Sasuke crut mal entendre. Il l'interrogea du regard. A deux doigts d'exploser, Sakura se dandinait sur sa chaise.

-Je t'ai inscrit sur un site de rencontres gay, confia-t-elle.

Les yeux de Sasuke menacèrent de jaillir de leur orbite tant ils s'écarquillèrent de stupéfaction.

-Tu as fait quoi ?! cria-t-il presque.

Quelques clients se tournèrent vers eux, curieux. Nullement gênée, Sakura ne baissa pas le ton. Sasuke crut même qu'elle fit exprès de parler plus fort.

-Ben j'ai fait ça pour te rendre service, tu sais. Je supporte plus que tu te morfondes pour Naruto… il est parti et depuis il te donne aucune nouvelle… ça me paraît clair, non ? Franchement, si ce mec s'est barré du jour au lendemain sans même avoir le courage de rompre avec toi… c'est vraiment un enfoiré de première catégorie. Tu ferais mieux de l'oublier, Sasuke, il ne t'apportera jamais rien de bon.

Et qu'est-ce que tu sais de Naruto toi, hein ? eut-il envie de rétorquer froidement. Il se mordit la langue pour ne pas s'y résoudre. Il n'était pas venu jusqu'ici pour se disputer avec elle. Au goût de Sakura, Naruto Uzumaki était un minable. Il ne méritait pas Sasuke. Peut-être qu'elle avait raison, dans le fond. Peut-être qu'il était stupide de s'accrocher ainsi à un vague souvenir.

-Si ça se trouve, il est mort, pensa-t-elle tout haut.

Sasuke lui donna un coup de pied sous la table. Elle poussa un geignement de douleur en le foudroyant de ses petits yeux verts. C'était ridicule. Naruto ne pouvait pas être mort, cette idée était tout bonnement absurde, presque risible.

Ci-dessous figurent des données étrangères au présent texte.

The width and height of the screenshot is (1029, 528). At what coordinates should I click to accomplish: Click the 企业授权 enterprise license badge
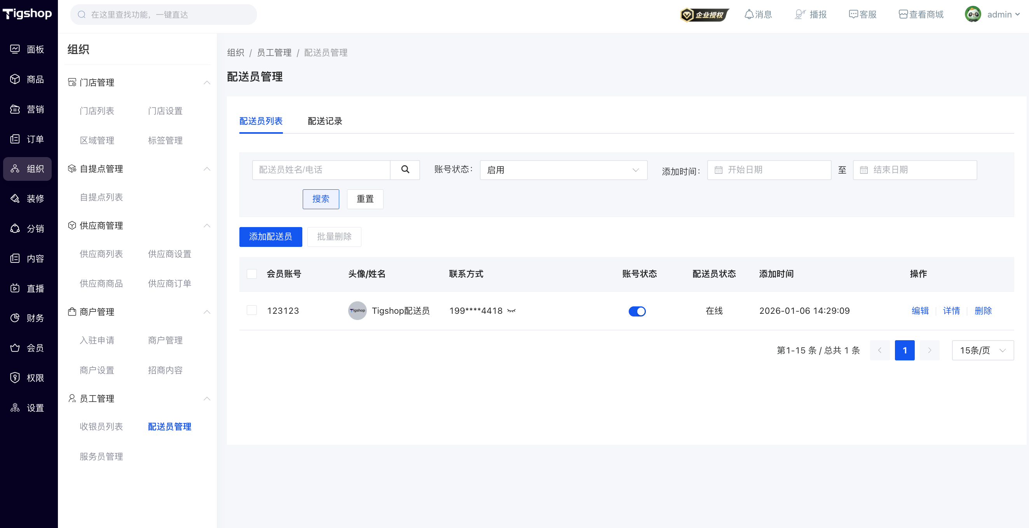coord(705,15)
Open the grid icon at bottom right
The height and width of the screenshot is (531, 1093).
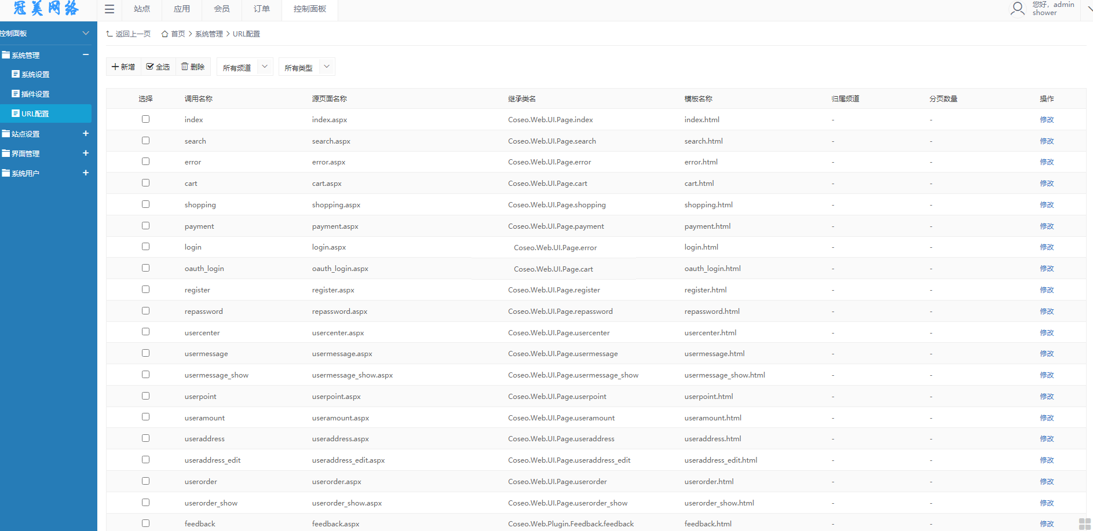(x=1084, y=523)
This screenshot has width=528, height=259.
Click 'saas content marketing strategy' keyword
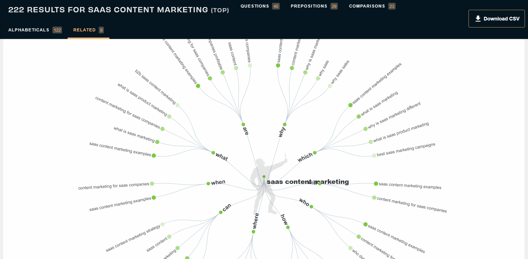pyautogui.click(x=133, y=238)
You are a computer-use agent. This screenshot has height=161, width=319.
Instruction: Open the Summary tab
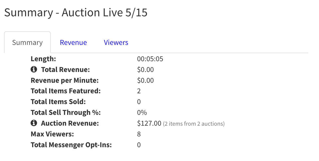(27, 42)
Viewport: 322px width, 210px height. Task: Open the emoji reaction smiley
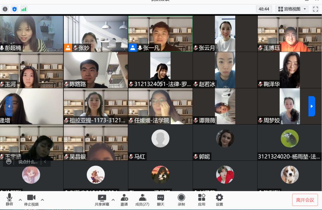click(x=9, y=162)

-Rassure-toi, reprit-elle après avoir bu une longue gorgée de son cocktail, je t'ai choisi un mec mignon et jeune, pas un vieux rabougri de soixante ans ! J'ai le sens de l'humour mais pas à ce point-là. Neji est une vraie bombe, Sasuke ! Il est brun et il a des yeux clairs, mais clairs ! Ah… ce mec est beau au point de damner tous les Saints du calendrier et crois-moi, s'il n'était pas gay, je lui sauterais volontiers dessus.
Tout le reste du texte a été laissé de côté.